» **Set tasks**
**A)** Answer these questions from the Ngram Viewer post:
(i) What did Google release on the day of the post?
(ii) What did Shakespeare actually write, according to the post?
(iii) In which century does Andrew say the long-s variant is only really dominant?
**B)** Please reproduce everything in the Ngram Viewer post from "Don’t get too" down to "of the ligatures.", word for word.

==== Page ====

Friday, December 17th, 2010

Romeo and Juliet, with—Get your mind out the gutter!

Today Google released its Books Ngram Viewer, a remarkable statistical snapshot of the books in Google. The New York Times did an nice piece on it.

So I went to work on it. My guess was that, like much else with Google books, the data was ratty. It didn’t have to look far. At first glance this chart appears to show that “fuck” had a remarkable early history—being more popular in 1725 than even today! (link)

Don’t get too excited. A quick search on the phrase in books between 1700 and 1800 treed the cause:

Yes, Google can’t tell between an f and an ſ, the “s without a bar” more properly known as a long, descending or medial s. To the disappointment of many, Shakespeare wrote “suck’d.” The effect pops up all over. Here’s a graph of “crimſon” vs. “crimson.” If nothing else we can now follow the demise of the ſ with precision.

There’s no question this is a cool tool. But given Google’s grand ambitions and how common s is in English, it’s a pretty startling lapse.

Labels: google, google book search, humor

9 Comments:

  1. Mark says:

    Not the first people to be caught by the long S! Wonder if they have been caught out by any of the ligatures.

  2. I can see the ‘fuck’ graph but not the ‘crimson’ graph.

  3. Caffron says:

    Try librarian versus online. Very informative.

  4. David Starner says:

    One of my fellow volunteers for Project Gutenberg who does the final cleanup on a lot of the long-s books swears that they used suck in the long-s days a lot more than now. Lo and behold, http://ngrams.googlelabs.com/graph?content=fuck%2Csuck%2Csucked&year_start=1500&year_end=2000&corpus=0&smoothing=3 seems to back that up.

  5. Circeus says:

    Given that many of the NLP people at Gogle worked with him, I think Frederick Jelinek would be disappointed.

  6. Andrew says:

    It’s intriguing to see with these graphs how the long-s variant is only really dominant in the eighteenth century:

    curse, curfe; stall, ftall; search, fearch.

    Is this an early shift in usage, or is there something systematically odd about the pre-1650 corpus? Perhaps Google’s algorithm is better at identifying some ſs than others, in different typefaces?

==== Data records ====

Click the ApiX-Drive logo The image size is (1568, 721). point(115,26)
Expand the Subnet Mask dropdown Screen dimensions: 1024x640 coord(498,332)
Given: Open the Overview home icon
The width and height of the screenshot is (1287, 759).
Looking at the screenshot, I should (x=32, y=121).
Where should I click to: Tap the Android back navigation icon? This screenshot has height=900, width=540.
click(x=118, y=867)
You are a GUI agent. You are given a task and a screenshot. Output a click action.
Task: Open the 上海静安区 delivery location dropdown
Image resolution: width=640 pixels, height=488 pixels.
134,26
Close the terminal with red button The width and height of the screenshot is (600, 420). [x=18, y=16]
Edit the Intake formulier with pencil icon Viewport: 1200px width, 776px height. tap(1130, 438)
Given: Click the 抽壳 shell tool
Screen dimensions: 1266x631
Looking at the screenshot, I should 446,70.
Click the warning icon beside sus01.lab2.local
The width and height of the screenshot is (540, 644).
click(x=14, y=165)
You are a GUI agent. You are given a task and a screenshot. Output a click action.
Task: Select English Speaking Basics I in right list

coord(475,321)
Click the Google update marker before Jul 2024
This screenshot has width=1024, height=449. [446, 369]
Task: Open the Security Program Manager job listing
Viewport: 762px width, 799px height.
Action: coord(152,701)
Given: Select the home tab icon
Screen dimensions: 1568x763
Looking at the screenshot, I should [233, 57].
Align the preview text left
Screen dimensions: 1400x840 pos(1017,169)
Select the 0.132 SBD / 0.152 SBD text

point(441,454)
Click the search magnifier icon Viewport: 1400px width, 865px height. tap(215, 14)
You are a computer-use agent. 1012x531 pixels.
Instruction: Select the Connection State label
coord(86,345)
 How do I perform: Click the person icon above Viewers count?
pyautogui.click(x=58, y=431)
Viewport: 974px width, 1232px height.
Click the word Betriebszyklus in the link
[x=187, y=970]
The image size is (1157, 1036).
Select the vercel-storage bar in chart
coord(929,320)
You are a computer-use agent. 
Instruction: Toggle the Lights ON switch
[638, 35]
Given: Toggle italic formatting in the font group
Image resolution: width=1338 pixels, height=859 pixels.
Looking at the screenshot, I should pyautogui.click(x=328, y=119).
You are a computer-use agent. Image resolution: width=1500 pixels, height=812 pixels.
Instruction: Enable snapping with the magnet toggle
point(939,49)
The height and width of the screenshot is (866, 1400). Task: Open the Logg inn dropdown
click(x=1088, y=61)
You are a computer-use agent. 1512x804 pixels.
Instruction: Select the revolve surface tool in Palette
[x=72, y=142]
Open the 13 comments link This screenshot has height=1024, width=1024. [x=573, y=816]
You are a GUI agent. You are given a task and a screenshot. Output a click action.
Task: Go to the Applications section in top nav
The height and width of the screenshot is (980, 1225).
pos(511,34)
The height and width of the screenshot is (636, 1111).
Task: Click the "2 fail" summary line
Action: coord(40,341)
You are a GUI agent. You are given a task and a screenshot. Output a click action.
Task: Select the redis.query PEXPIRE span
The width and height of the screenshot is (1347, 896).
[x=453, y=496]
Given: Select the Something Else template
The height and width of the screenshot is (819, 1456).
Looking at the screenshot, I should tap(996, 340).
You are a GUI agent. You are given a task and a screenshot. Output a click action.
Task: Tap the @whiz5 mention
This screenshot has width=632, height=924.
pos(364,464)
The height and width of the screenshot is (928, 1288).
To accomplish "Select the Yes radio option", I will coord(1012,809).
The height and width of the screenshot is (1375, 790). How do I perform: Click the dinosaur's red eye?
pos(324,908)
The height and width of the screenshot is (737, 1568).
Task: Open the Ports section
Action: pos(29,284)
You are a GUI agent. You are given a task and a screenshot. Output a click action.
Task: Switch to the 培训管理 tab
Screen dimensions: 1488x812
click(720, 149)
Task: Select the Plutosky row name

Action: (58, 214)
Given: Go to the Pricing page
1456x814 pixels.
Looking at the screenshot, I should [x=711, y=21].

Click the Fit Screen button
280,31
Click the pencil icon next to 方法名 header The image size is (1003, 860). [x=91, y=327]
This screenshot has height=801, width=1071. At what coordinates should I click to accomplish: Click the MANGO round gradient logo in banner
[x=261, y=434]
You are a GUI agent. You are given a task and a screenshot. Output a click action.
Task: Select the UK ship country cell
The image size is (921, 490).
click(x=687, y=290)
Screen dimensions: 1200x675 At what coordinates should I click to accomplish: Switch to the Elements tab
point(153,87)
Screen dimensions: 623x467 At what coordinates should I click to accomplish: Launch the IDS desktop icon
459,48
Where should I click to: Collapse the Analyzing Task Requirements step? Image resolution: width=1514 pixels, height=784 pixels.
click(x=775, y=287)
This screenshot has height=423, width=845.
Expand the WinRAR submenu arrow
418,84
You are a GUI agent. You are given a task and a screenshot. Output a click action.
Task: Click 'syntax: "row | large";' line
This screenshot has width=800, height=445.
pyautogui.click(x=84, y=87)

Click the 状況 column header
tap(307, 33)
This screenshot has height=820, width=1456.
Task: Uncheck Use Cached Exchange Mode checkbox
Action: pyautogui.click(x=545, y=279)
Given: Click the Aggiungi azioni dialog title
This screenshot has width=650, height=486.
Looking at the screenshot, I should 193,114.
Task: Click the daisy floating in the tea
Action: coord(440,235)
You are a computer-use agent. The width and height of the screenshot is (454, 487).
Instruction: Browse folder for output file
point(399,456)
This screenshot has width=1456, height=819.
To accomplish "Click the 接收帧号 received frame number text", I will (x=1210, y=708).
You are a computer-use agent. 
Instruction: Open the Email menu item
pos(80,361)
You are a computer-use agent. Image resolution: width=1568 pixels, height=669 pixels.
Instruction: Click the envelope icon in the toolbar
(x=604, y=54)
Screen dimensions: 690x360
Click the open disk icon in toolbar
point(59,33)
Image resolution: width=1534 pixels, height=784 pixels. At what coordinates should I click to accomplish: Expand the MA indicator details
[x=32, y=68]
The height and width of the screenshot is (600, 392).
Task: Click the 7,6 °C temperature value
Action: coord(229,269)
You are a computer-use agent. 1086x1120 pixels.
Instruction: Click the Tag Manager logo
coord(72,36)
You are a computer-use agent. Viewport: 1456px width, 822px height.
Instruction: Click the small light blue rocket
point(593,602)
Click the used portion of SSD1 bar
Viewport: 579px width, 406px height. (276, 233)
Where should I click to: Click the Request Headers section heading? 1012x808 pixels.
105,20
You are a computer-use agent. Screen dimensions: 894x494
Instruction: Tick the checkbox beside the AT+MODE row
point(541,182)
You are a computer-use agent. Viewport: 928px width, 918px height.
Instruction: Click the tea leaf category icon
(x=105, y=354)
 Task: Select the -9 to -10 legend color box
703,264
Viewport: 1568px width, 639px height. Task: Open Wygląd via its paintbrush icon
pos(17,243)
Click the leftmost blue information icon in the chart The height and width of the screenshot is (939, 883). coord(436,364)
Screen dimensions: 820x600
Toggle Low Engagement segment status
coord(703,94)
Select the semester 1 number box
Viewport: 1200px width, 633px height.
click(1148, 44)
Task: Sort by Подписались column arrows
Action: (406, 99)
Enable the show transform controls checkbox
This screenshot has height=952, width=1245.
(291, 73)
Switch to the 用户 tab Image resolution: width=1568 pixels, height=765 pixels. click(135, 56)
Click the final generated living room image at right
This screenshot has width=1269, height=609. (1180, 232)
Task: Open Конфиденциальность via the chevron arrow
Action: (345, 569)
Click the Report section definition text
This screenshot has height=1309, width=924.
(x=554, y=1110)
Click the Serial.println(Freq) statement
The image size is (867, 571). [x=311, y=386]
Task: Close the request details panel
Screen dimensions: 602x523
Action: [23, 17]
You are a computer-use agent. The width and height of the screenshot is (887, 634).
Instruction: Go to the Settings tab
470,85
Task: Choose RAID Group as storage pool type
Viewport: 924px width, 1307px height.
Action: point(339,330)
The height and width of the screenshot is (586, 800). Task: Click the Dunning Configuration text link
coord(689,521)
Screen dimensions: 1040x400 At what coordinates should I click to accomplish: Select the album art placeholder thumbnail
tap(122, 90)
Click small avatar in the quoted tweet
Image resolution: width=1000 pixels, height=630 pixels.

====

» **Correct answers**
**A)**
(i) Its Books Ngram Viewer.
(ii) "suck'd."
(iii) The eighteenth century.

**B)**
Don’t get too excited. A quick search on the phrase in books between 1700 and 1800 treed the cause:

Yes, Google can’t tell between an f and an ſ, the “s without a bar” more properly known as a long, descending or medial s. To the disappointment of many, Shakespeare wrote “suck’d.” The effect pops up all over. Here’s a graph of “crimſon” vs. “crimson.” If nothing else we can now follow the demise of the ſ with precision.

There’s no question this is a cool tool. But given Google’s grand ambitions and how common s is in English, it’s a pretty startling lapse.

Labels: google, google book search, humor

9 Comments:

  1. Mark says:

    Not the first people to be caught by the long S! Wonder if they have been caught out by any of the ligatures.